Task to complete » Count the lines in the entries below that contain the word "icon". Reply with that number alone.

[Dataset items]
***
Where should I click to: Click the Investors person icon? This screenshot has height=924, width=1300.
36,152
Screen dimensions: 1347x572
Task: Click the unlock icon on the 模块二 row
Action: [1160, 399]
***
Exercise response » 2